I asked Axelrod in December whether he thought Obama was ready for this Freak Show. His message, after all, was conciliation. What happens if things devolve into a muddy free-for-all? Axelrod’s candor was surprising. “I don’t know,” he said. “What do you mean?” I responded. “Do you think he can handle it?” “I don’t know,” Axelrod said again. “One thing about running for president is that—and he knows this—it’s like putting an X-ray machine on yourself twenty-four hours a day, because . . . at the end of the day, the American people know who you are. But with Barack, he’s kind of a normal guy in a lot of ways. He likes to watch football on Sundays. He treasures his time with his kids and Michelle.

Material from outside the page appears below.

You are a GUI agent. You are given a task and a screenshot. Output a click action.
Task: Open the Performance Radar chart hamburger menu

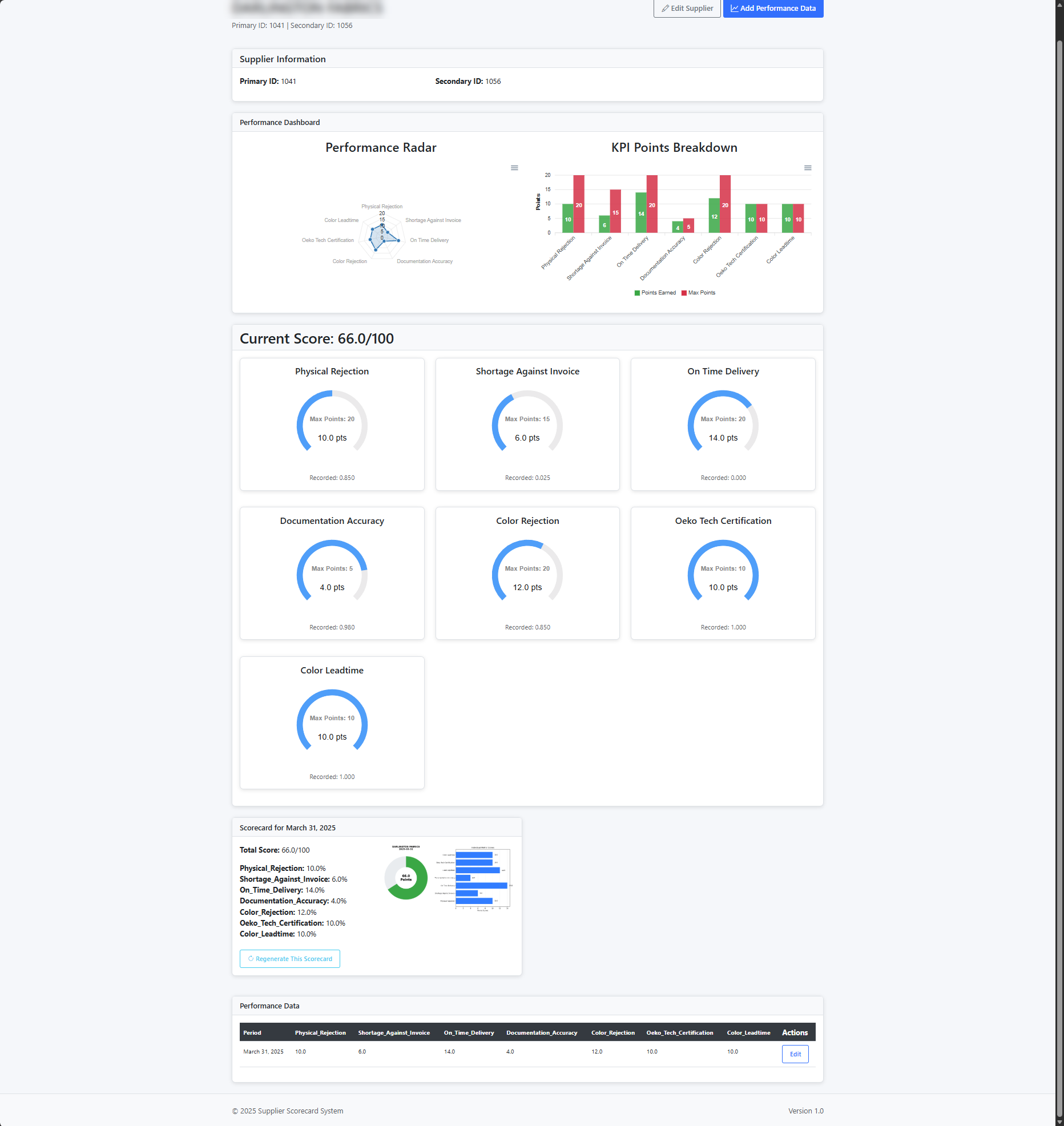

I think he has an inner toughness, and that is reflected in the road he traveled to get where he is, because you know, he didn’t exactly start off in an optimal place. And he has, I think, struggled through a lot of challenges to make himself what he is. I think there’s this impression that here’s this Harvard-educated, stem-winding intellectual, but he is a guy who was raised by a single mother who wasn’t there to help all the time because she couldn’t be. And you know, he fought his way through a lot.”

I wasn’t sure whether Axelrod was trying to sell me or himself with this speech. And I am not sure it even mattered. There was no turning back. Axelrod’s young political talent had cast himself in the Freak Show.

LESS THAN TWO MONTHS LATER, ON A FRIGID FEBRUARY DAY OUTSIDE the Old State Capitol in Springfield, Illinois, I stood on a grandstand riser filled with newspaper, wire service and television photographers waiting for Barack Obama to tell the world he was running for president of the United States.

Two more risers were equally jammed with media. And big-name national journalists were scattered throughout the crowd of fifteen thousand true believers assembled down below. As I put pencil to paper, my thoughts rambled back over the past three years that I had spent following this likable, idealistic yet utterly mercurial politician, and I couldn’t help but recall the small moment when Obama showed me off to a stranger who honked at him as we walked down Martin Luther King Drive in Chicago. Just three short years ago, Obama seemed proud to have a single reporter interested in him. Now, on this day in Springfield, he had thousands of journalists worldwide ready to listen, and examine, his every word. And he had thousands more enthused spectators overjoyed at viewing this small slice of American history.

Perhaps the only moment that came close was that keynote address in Boston, when I had been sitting in a vast arena wondering how Obama would perform. On this day, I had to admit, I had no wonder. Having watched him deliver impassioned speeches to blacks on Chicago’s South Side, to Latinos on its Near West Side, to rural whites in downstate Illinois, to people in cities across the United States and to poor villagers in remote Africa, I knew exactly what to expect. A call for mutual citizenship, a call for a new generation to lead, a call for an end to the Iraq War. Obama had stayed up into the wee hours the night before, crafting and rehearsing these words. It was twelve degrees outside, but this was the Hawaii native’s true element—preaching to the masses the gospel of Barack Obama; the gospel of a common humanity, the gospel that, if everyone would just join together behind him, he could be the one to make the world a better place.

As his friend Marty Nesbitt told me that day in Boston, Obama is like that basketball player on his high school team back in Ohio, always able to elevate his game when the situation demanded it. With Michelle on his arm, a supremely confident-looking Obama strode onto a long black catwalk that led to a wooden podium, situated front and center. The handsome couple, each in black winter overcoats, held hands as they walked forward, waving to the cheering crowd and stoking the electrified atmosphere. Nearing the podium, Obama let go of Michelle, who stepped down to allow her husband to take the stage by himself. The crowd heaved into a chant, “O-ba-ma! O-ba-ma!” The senator walked up to the podium, his most natural setting, and I couldn’t help but say to myself, “Here comes LeBron, indeed.”